Junichi Sato, uno de los activistas japoneses detenidos por exponer el escándalo de la carne de ballena
Greenpeace presentó hoy un recurso legal en contra de la censura del gobierno japonés, solicitando a la Agencia de Pesquerías de Japón (FAJ) que no censure documentos obtenidos por Greenpeace a través de solicitudes de información referentes a la venta de carne de ballena.
Los documentos detallan las ventas de carne de ballena así como los contratos entre la FAJ y el Instituto de Investigación de Cetáceos (ICR). Sin embargo, la información liberada por la FAJ el 19 de enero de este año ha sido intensamente censurada (casi todos los renglones tachados con líneas oscuras), lo que inutiliza los documentos.
“Estos documentos oscurecidos que liberó el gobierno representan el nivel de secreto en el que se basa el programa de caza de ballenas”, dijo Jun Hoshikawa, director ejecutivo de Greenpeace Japón. "Estos (los documentos) son una muestra de las violaciones de la FAJ a la disposición y promesa de transparencia y rendición de cuentas".
Firmado también por Shokichi Kina, miembro de la Cámara Alta del Partido Democrático de Japón, Greenpeace presentó de manera formal el recurso para preparar la siguiente etapa en el caso de Junichi Sato y Toru Suzuki, (conocidos como “los dos de Tokio”) que se lleva en el tribunal de Aomori. Los dos activistas están en juicio por ejercer su deber como ciudadanos y exponer a la luz pública irregularidades dentro de un organismo público.

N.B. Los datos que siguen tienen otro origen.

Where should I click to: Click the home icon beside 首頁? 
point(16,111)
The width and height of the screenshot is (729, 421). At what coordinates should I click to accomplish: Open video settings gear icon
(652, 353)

A pesar de la actual crisis económica, la peor en un siglo en Japón, la FAJ continúa subsidiando a lo que el ICR llama “cacería científica”, en expediciones al Santuario Ballenero Austral con alrededor de ¥500 millones de Yenes (que equivalen a 5 millones de dólares estadounidenses) al año. Los contribuyentes sostienen con su dinero a esta empresa no rentable e insostenible, sin embargo, la FAJ niega al público el derecho de conocer en que se gasta el dinero de los contribuyentes.
"El público tiene derecho a la información sobre la conducta inadecuada de los funcionarios del gobierno. Al exponer una malversación de fondos dentro de la flota ballenera japonesa, Junichi y Toru actuaron dentro de las antiguas tradiciones de los derechos humanos internacionales, y en el mejor interés del pueblo japonés", dijo el abogado de derechos humanos internacionales Richard Harvey.
La verdad sin censura es que este programa, financiado por los contribuyentes está científicamente en quiebra, y es ecológica y económicamente es insostenible. Nadie quiere o necesita de la industria ballenera, excepto un puñado de burócratas.